- _Exercise requirements_: Please return, with no alterations, the lines below from the very first through the one that contains "Task: Select the CAN TEKOHA lodging icon".

###

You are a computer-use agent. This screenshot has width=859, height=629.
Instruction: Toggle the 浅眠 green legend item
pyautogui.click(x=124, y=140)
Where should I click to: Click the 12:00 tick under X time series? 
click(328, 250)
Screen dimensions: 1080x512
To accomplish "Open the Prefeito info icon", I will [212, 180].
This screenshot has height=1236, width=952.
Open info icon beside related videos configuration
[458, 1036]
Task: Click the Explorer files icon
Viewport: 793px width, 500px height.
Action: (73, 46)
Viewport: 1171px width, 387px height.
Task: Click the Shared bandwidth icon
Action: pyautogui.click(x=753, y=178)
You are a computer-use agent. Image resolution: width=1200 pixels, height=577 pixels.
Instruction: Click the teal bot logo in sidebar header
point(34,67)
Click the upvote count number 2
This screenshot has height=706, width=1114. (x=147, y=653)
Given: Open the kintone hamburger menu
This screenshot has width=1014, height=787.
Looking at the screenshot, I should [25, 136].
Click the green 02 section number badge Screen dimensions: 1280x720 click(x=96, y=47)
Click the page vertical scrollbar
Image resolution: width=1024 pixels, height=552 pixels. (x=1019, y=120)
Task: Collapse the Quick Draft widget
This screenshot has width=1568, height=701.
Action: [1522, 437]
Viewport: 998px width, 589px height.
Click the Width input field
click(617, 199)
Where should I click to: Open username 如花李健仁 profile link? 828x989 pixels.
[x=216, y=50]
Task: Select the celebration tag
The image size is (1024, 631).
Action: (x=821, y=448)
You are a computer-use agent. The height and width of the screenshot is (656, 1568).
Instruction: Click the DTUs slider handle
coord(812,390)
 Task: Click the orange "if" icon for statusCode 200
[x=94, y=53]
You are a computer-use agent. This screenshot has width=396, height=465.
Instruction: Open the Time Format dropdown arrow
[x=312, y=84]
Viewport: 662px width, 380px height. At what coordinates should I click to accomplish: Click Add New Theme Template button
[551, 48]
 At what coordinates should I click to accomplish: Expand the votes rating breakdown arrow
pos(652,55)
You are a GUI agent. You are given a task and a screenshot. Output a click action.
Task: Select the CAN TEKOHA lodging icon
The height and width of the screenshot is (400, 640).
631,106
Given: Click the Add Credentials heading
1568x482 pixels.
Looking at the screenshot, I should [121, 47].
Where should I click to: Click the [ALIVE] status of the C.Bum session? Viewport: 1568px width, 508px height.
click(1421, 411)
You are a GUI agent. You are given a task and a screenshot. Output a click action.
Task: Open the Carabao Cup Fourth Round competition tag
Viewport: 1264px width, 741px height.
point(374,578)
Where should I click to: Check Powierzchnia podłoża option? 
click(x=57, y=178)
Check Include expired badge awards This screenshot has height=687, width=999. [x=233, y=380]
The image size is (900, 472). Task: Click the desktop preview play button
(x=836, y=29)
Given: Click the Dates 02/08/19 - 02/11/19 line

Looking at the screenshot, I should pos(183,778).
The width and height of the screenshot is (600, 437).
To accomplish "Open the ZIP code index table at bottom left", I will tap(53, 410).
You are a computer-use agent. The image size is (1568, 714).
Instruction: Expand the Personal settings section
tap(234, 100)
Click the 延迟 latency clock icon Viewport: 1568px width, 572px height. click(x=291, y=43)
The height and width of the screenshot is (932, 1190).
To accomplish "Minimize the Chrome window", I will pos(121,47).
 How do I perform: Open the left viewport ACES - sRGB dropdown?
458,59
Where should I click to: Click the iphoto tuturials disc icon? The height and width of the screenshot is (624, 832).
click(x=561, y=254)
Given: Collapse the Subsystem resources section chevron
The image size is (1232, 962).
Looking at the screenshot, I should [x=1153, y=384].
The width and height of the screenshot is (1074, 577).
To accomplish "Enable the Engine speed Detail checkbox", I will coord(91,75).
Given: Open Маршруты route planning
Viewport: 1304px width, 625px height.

###

- _Reply to the exercise_:
You are a computer-use agent. This screenshot has width=859, height=629.
Instruction: Toggle the 浅眠 green legend item
pyautogui.click(x=124, y=140)
Where should I click to: Click the 12:00 tick under X time series? 
click(328, 250)
Screen dimensions: 1080x512
To accomplish "Open the Prefeito info icon", I will [212, 180].
This screenshot has height=1236, width=952.
Open info icon beside related videos configuration
[458, 1036]
Task: Click the Explorer files icon
Viewport: 793px width, 500px height.
Action: (73, 46)
Viewport: 1171px width, 387px height.
Task: Click the Shared bandwidth icon
Action: pyautogui.click(x=753, y=178)
You are a computer-use agent. Image resolution: width=1200 pixels, height=577 pixels.
Instruction: Click the teal bot logo in sidebar header
point(34,67)
Click the upvote count number 2
This screenshot has height=706, width=1114. (x=147, y=653)
Given: Open the kintone hamburger menu
This screenshot has width=1014, height=787.
Looking at the screenshot, I should [25, 136].
Click the green 02 section number badge Screen dimensions: 1280x720 click(x=96, y=47)
Click the page vertical scrollbar
Image resolution: width=1024 pixels, height=552 pixels. (x=1019, y=120)
Task: Collapse the Quick Draft widget
This screenshot has width=1568, height=701.
Action: [1522, 437]
Viewport: 998px width, 589px height.
Click the Width input field
click(617, 199)
Where should I click to: Open username 如花李健仁 profile link? 828x989 pixels.
[x=216, y=50]
Task: Select the celebration tag
The image size is (1024, 631).
Action: (x=821, y=448)
You are a computer-use agent. The height and width of the screenshot is (656, 1568).
Instruction: Click the DTUs slider handle
coord(812,390)
 Task: Click the orange "if" icon for statusCode 200
[x=94, y=53]
You are a computer-use agent. This screenshot has width=396, height=465.
Instruction: Open the Time Format dropdown arrow
[x=312, y=84]
Viewport: 662px width, 380px height. At what coordinates should I click to accomplish: Click Add New Theme Template button
[551, 48]
 At what coordinates should I click to accomplish: Expand the votes rating breakdown arrow
pos(652,55)
You are a GUI agent. You are given a task and a screenshot. Output a click action.
Task: Select the CAN TEKOHA lodging icon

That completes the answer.